2. AWS Kinesis Family Overview

AWS Kinesis is a collection of fully managed services for collecting, processing, and analyzing real-time streaming data.

+------------------------------------------------------------------+
|                    AWS Kinesis Family                              |
+------------------------------------------------------------------+
|                                                                    |
|  +------------------+  +------------------+  +------------------+  |
|  | Kinesis Data     |  | Amazon Data      |  | Managed Service  |  |
|  | Streams          |  | Firehose         |  | for Apache Flink |  |
|  |                  |  |                  |  |                  |  |
|  | Real-time data   |  | Delivery         |  | Stream analytics |  |
|  | streaming        |  | pipeline         |  | (SQL, Java,      |  |
|  |                  |  | (S3, Redshift,   |  |  Python, Scala)  |  |
|  |                  |  |  OpenSearch etc.) |  |                  |  |
|  +------------------+  +------------------+  +------------------+  |
|                                                                    |
|  +------------------+                                              |
|  | Kinesis Video    |                                              |
|  | Streams          |                                              |
|  |                  |                                              |
|  | Video streaming  |                                              |
|  | ingestion &      |                                              |
|  | analysis         |                                              |
|  +------------------+                                              |
+------------------------------------------------------------------+
ServicePrimary UseData TypeLatency
Data StreamsReal-time data collection/processingRecords (bytes)Real-time (ms)
Data FirehoseData delivery pipelineRecords (bytes)Near real-time (60s+)
Managed FlinkStream analytics/transformationStream dataReal-time (ms)
Video StreamsVideo ingestion/playbackMedia framesReal-time (1-10s)

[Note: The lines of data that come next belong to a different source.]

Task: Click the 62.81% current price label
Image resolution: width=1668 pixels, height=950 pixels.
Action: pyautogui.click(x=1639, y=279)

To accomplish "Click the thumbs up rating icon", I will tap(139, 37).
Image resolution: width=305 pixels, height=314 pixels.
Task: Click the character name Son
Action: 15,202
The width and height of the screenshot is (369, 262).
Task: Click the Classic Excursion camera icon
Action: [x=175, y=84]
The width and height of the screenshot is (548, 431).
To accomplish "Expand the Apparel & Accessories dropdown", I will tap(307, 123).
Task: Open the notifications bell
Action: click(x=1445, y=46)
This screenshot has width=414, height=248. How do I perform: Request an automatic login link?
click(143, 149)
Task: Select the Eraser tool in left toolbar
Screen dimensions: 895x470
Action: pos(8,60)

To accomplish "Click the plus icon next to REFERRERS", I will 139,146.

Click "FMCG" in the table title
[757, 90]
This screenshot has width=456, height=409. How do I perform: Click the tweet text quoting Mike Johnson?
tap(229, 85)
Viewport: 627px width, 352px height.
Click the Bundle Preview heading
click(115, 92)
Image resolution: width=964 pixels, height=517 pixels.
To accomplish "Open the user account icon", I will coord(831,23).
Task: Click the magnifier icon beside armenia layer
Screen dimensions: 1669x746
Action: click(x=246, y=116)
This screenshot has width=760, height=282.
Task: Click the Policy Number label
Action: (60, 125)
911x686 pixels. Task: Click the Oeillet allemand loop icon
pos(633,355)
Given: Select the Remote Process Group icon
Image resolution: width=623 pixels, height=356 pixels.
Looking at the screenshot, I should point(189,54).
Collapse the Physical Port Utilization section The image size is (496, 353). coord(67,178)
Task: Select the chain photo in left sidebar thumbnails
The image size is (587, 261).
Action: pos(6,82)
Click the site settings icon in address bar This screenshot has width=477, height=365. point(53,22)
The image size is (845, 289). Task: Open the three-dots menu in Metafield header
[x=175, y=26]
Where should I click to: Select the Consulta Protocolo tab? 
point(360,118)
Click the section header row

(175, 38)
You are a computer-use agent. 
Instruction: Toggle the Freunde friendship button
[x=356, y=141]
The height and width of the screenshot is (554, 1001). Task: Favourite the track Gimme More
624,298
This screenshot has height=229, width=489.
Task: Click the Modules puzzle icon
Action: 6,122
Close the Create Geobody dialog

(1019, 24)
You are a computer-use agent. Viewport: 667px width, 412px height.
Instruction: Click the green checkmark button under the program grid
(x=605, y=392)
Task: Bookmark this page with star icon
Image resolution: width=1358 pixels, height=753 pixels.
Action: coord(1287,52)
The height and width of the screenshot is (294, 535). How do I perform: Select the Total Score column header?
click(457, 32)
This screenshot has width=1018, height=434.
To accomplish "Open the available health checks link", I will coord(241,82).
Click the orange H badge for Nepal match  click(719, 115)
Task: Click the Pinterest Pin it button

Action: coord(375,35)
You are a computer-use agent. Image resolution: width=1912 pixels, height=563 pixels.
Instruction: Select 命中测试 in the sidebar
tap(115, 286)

3. Kinesis Data Streams Deep Dive

3.1 Core Architecture

Kinesis Data Streams is the backbone of large-scale real-time data streaming services.

                        Kinesis Data Stream
+----------------------------------------------------------------------+
|                                                                      |
|  Producer        Shard 1          Shard 2          Shard 3           |
|  --------     +----------+     +----------+     +----------+         |
|  |App A | --> |Record 1  | --> |Record 4  | --> |Record 7  |         |
|  |App B | --> |Record 2  | --> |Record 5  | --> |Record 8  |         |
|  |App C | --> |Record 3  | --> |Record 6  | --> |Record 9  |         |
|  --------     +----------+     +----------+     +----------+         |
|                    |                |                |                |
|                    v                v                v                |
|               Consumer A       Consumer A       Consumer A           |
|               Consumer B       Consumer B       Consumer B           |
+----------------------------------------------------------------------+

3.2 Core Components

Stream

  • A logical group of shards
  • The unit where data record ordering is guaranteed

Shard

  • The base throughput unit of a stream
  • Write: 1MB/s or 1,000 records per second
  • Read: 2MB/s (shared fan-out), 2MB/s per consumer (enhanced fan-out)

Record

  • The basic unit of data
  • Composed of a partition key, sequence number, and data blob (up to 1MB)

Partition Key

  • Determines which shard receives a record
  • Uses MD5 hashing to map to shards
  • Records with the same partition key are stored in order on the same shard

Sequence Number

  • A unique identifier automatically assigned to each record
  • Guarantees record ordering within a shard
Partition Key Hashing Process
==============================

Partition Key: "user-123"
         |
         v
    MD5("user-123") = 0x7A3B...
         |
         v
    Hash Range: 0 ~ 2^128 - 1
         |
         v
    Shard 1: [0 ~ 2^127]          <-- Mapped to this range
    Shard 2: [2^127 ~ 2^128 - 1]

3.3 Producers

There are several ways to send data to a Kinesis stream.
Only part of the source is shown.